Simon Kiprotich Chepchowoi v Nandi Tea Estates Limited [2014] KEELRC 1211 (KLR)
Full Case Text
REPUBLIC OF KENYA
IN THE INDUSTRIAL COURT OF KENYA AT NAKURU
CAUSE NO. 132 OF 2013
SIMON KIPROTICH CHEPCHOWOI.............................CLAIMANT
-VERSUS-
NANDI TEA ESTATES LIMITED..............................RESPONDENT
(Before Hon. Justice Byram Ongaya on Thursday, 31st July, 2014)
JUDGMENT
The claimant filed the memorandum of claim on 21. 05. 2013 through Wamaasa and Company Advocates. The claimant filed the amended memorandum of claim on 23. 09. 2013. The claimant prayed for judgment against the respondent for:
A declaration that the claimant’s employment contract with the respondent remained in force for the period between 2nd November, 2008 to 5th October, 2012 and that the same was constructively and unlawfully terminated by the letter dated 14th March, 2013 by S. K. Kitur & Company Advocates and that the claimant is entitled to full salary for the said period.
General damages for loss of employment.
A declaration that the termination of employment of the claimant is contrary to the Employment Act No.11 of 2007 and CBA signed on 26. 11. 2008.
A compensation of Kshs.596,352. 00 being underpayment for the period 1. 01. 2008 to November, 2008 Kshs.7,282. 00; accrued leave for the years 2008, 2009, 2011 and 2012; two months pay in lieu of notice Kshs.14,764. 00; 21 days pay per year for 10 years worked as severance pay Kshs.56,840. 00; 12 months’ salaries for the unfair termination being Kshs.97,440. 00; and full salary for period between 5. 11. 2008 and 3. 10. 2012 being Kshs.380,164. 00.
Costs of the suit.
Interest on (c) above at court rates.
Any other relief the honourable court may deem fit to grant.
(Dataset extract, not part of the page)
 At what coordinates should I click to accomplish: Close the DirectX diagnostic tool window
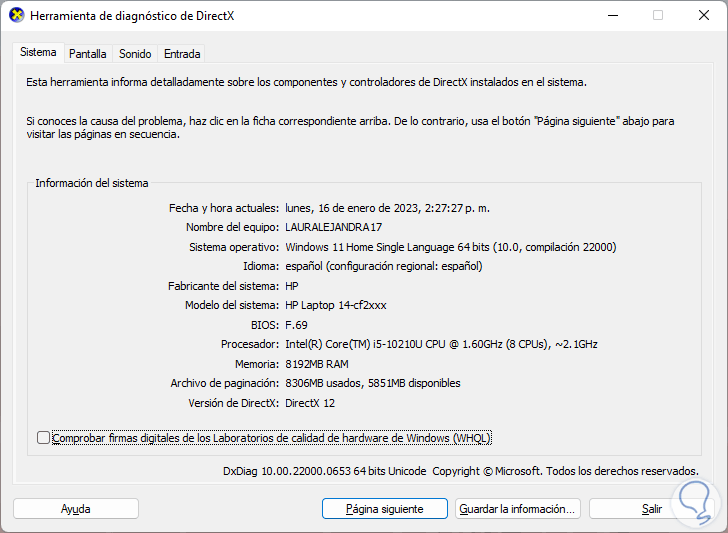703,16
The respondent’s response to claim was filed on 17. 06. 2013 through S. K. Kitur & Company and the respondent’s amended response to amended claim was filed on 08. 11. 2013.
The claimant was employed by the respondent on 1. 02. 2003 as a clerk. On 5. 11. 2008, the claimant was arrested by the police on account of the respondent’s report that the claimant had allegedly stolen the respondent’s tea leaves valued at Kshs.1,200,000. 00. The respondent was charged with 3 counts of stealing by clerk contrary to section 281 of the Penal Code in Criminal Case No. 3785 of 2008 at the Principal Magistrate’s Court at Kapsabet. The trial court in the criminal proceedings found that the prosecution had not established a prima facie case against the claimant then as the accused person and the claimant was acquitted under section 215 of the Criminal Procedure Code as he had no case to answer. The acquittal was on 3. 10. 2012.
On 22. 11. 2012, the claimant’s advocates wrote a demand letter to the respondent that the claimant’s termination had been unfair and unlawful. The respondent replied by its advocates’ letter dated 14. 03. 2013 admitting that the claimant had been arrested and prosecuted at the instance of the respondent but urging that the initiation of the prosecution was by the police officers and the respondent had terminated the claimant’s employment on account of gross misconduct. The claimant was dissatisfied and he filed the suit.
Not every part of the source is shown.